Comment 3 Stefan Eßer freebsd_committer freebsd_triage 2023-06-16 15:06:25 UTC
(In reply to Stefan Eßer from comment #2)
Since the PR is for FreeBSD-13.1:

The patch in review D34268 will probably still apply to the pci.c file in 13-STABLE, while the patch attached to this PR has been rebased on -CURRENT.
Comment 4 Dave Baukus 2023-06-19 19:33:18 UTC
The changes in https://reviews.freebsd.org/D34268 as applied to Stable 13.1 fix the VPD issue described above.

Thanks.
Comment 5 Stefan Eßer freebsd_committer freebsd_triage 2023-06-21 16:39:04 UTC
Created attachment 242927 [details]
Updated VPD patch

This patch removes a few superfluous tests for allocations that cannot fail and for the size of a resource value (which cannot be below 0, will be <= 255 for all resources, but might theoretically be up to 65535 in case of the ident string - which in practice will be much smaller than 100 bytes, though).
Comment 6 Stefan Eßer freebsd_committer freebsd_triage 2023-06-21 16:53:51 UTC
Created attachment 242928 [details]
Updated VPD patch

Fix style ...
Comment 7 commit-hook freebsd_committer freebsd_triage 2023-06-21 18:35:55 UTC
A commit in branch main references this bug:

URL: https://cgit.FreeBSD.org/src/commit/?id=586164cc095105f82ffd87997c3aa78f5e21a90c

commit 586164cc095105f82ffd87997c3aa78f5e21a90c
Author:     Stefan Eßer <se@FreeBSD.org>
AuthorDate: 2023-06-21 17:36:39 +0000
Commit:     Stefan Eßer <se@FreeBSD.org>
CommitDate: 2023-06-21 17:36:39 +0000

    dev/pci: simplify PCI VPD access functions

    This update contains a rewrite of the VPD parser based on the
    definition of the structure of the VPD data (ident, R/O resource
    data, optional R/W data, end tag).

    The parser it replaces was based on a state machine, with the tags
    and the parsed data controlling the state changes. The flexibility
    of this parser is actually not required, and it has caused kernel
    panics when operating on malformed data.

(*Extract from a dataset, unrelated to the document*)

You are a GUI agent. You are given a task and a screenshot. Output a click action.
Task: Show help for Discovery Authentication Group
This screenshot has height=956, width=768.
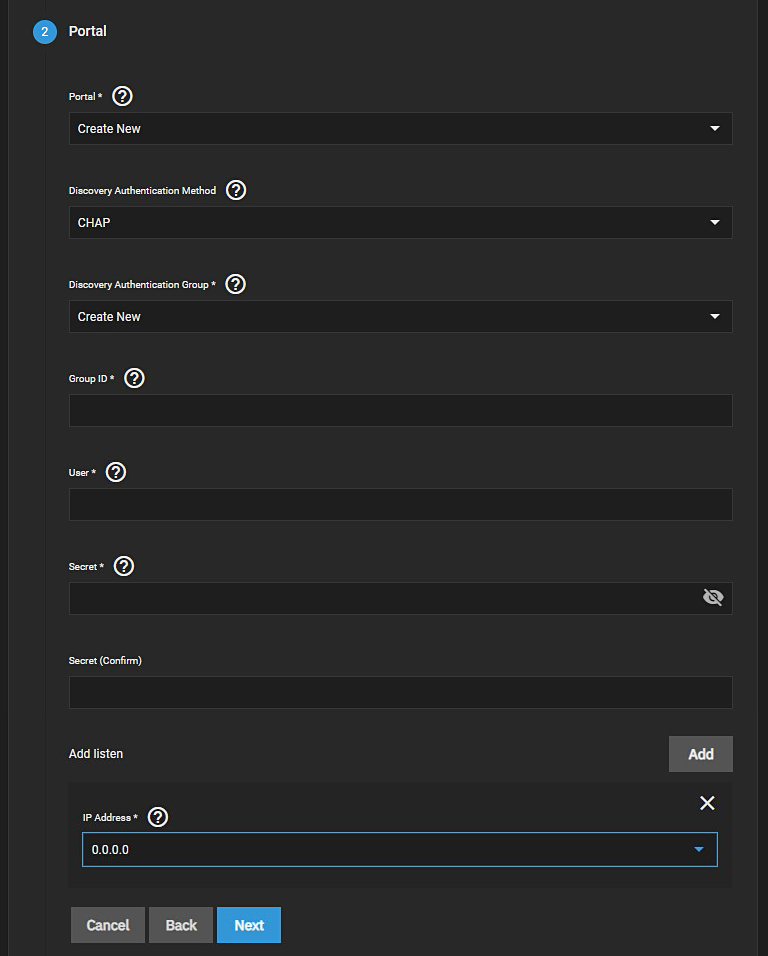tap(236, 284)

    Analysis of the VPD code to make it more robust lead me to believe
    that it was easier to write a "strict" parser than to restrict the
    flexible state machine to detect and reject non-well-formed data.
    A number of restrictions had already been added, but they make the
    state machine ever more complex and harder to understand.

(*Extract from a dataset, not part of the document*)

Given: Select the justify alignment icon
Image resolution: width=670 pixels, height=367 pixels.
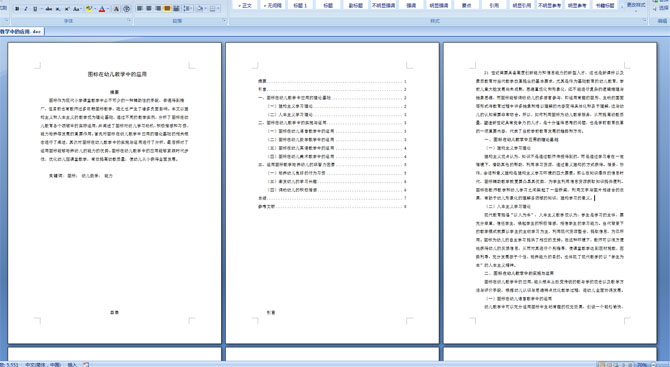Looking at the screenshot, I should click(167, 9).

    This updated parser has been verified to return identical parsed data
    as the current implementation for the example VPD data given in the
    PCI standard and in some actual PCIe VPD data.

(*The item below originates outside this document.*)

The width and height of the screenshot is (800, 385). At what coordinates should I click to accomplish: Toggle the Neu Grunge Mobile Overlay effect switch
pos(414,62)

    It is strict in the sense that it detects and rejects any deviation
    from a well-formed VPD structure.

    PR:             272018
    Approved by:    kib
    MFC after:      4 weeks
    Differential Revision:  https://reviews.freebsd.org/D34268

 sys/dev/pci/pci.c | 551 ++++++++++++++++++++++++++----------------------------
 1 file changed, 263 insertions(+), 288 deletions(-)